MIAMI -- Google is one company that lives and dies in the web, so for many reasons, they need to care -- a lot -- about browser security. That was the focus of engineering lead for Chrome Security at Google, Justin Schuh's keynote speech at this year's Infiltrate 2017 conference.
There are three main reasons why Google needs to care. First, pretty much all of its revenue is funneled through the browser, "People need to feel that it's reasonably safe," Schuh said.
Securing the web browser wasn't always a paramount concern, though, even for Google. What served as a huge wake up call for them was Operation Aurora in 2009. State-sponsored hackers broke into Google, which actually caused a significant change.

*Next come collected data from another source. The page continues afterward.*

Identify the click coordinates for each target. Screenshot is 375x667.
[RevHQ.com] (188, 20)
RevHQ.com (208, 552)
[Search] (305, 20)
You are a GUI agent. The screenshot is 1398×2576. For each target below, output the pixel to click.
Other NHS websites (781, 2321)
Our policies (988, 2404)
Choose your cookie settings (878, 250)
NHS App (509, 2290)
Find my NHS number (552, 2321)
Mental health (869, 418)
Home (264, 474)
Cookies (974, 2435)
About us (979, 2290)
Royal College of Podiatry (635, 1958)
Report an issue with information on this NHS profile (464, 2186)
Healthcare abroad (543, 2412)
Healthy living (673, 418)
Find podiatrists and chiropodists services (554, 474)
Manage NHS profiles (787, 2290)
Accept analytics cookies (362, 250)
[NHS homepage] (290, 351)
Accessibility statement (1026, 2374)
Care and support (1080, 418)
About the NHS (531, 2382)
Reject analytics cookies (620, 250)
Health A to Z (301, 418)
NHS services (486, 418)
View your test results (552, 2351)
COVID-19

Few know better than those in the security industry that change doesn't always come easily. One reason that change is slow going stems from what Schuh called, "Open source hippies. People approach things wildly differently. We believe in the web as an ecosystem, and that we can move the whole thing forward and make it a lot better."
With all that wisdom and good intention, why is browser security so tough?
"There are a lot of different things at play," said Schuh. "There are a lot of diverse platforms on Chrome, and that makes security a particularly tricky thing, so you're trying to support the same browser on a lot of different platforms. Then there's the third party code issues."
Not to mention the diverse constituencies that need to be catered to, from the developers and users being served to the employer goals and agendas. Security then has to figure out how that all fits together, said Schuh.
The added layer of competition on web ads, said Schuh, adds a lot of complexity. "That's a big revenue funnel, and a lot of people are competing for that funnel. The browser is just a commodity, and the cost of switching is really low, especially when most users don't understand security enough for it to influence their browser using decision."
With all of these obstacles in mind, Chrome has defined three main strategies to approaching security, which include isolation, mitigations, and anti-abuse (the phishing and downloading stuff, Schuh said).
"Sandboxing is the big thing we focus on. It's our strongest line of defense. It's the number one thing that we do, so we keep building on and refining it. Isolation is the main thing we are investing most in, which differs from other browsers," said Schuh.
In terms of mitigation, they discriminate a little more. "They have some use. If they don't add significant code complexity and performance overhead, we use them. There's been a lot of investment in Clan CFI, but with the goal of trying to build some sort of memory safe-ish inner sandbox thing."